I’ve been making this recipe for years, and I’ve perfected it to the point where my family requests it constantly. The beauty of this dish is its simplicity combined with its incredible depth of flavor. We start with bone-in, skin-on chicken that creates the most beautiful golden broth, add aromatic vegetables that form the flavor foundation, and use fresh herbs and seasonings that elevate everything to restaurant-quality deliciousness.

One thing I absolutely love about this recipe is how versatile it is. You can make it exactly as written for a classic version, or you can add your own personal touches. Some people love adding a splash of cream for extra richness, others add fresh thyme or rosemary for an herbaceous note. I’ve even made versions with homemade noodles, which is absolutely divine if you have the time.

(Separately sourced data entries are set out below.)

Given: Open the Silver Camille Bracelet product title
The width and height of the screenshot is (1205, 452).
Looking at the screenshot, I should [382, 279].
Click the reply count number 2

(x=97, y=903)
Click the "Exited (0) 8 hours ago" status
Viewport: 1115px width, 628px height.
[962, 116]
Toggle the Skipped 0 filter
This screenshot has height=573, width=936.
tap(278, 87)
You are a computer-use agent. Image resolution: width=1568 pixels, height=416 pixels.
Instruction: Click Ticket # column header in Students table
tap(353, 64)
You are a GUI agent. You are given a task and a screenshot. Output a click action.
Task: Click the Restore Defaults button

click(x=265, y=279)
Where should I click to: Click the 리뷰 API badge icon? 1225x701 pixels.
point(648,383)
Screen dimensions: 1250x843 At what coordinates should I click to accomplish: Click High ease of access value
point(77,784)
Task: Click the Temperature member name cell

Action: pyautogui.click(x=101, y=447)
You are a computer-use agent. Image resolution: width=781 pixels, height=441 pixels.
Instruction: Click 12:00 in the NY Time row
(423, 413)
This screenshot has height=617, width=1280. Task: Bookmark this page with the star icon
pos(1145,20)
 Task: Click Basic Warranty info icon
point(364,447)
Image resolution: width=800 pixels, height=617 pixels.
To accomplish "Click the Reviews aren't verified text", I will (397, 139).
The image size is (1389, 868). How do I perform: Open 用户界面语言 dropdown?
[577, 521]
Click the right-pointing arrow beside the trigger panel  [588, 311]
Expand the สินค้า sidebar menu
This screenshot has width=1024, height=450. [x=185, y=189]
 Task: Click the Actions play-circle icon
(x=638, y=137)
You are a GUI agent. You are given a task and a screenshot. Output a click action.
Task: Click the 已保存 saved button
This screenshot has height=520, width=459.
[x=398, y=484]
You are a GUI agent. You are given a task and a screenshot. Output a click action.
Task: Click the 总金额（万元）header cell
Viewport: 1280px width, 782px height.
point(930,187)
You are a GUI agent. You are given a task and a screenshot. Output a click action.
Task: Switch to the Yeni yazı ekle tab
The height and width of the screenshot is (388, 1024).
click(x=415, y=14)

The recipe adapts beautifully to whatever you have on hand and whatever your mood calls for.

The cooking process is straightforward but requires attention to detail. We’re going to poach the chicken gently in broth infused with vegetables and aromatics, which keeps the meat incredibly moist and flavorful. Then we’ll shred it and combine it with perfectly cooked noodles in that gorgeous broth. The result is a dish that tastes like it took all day to prepare, but comes together in under an hour.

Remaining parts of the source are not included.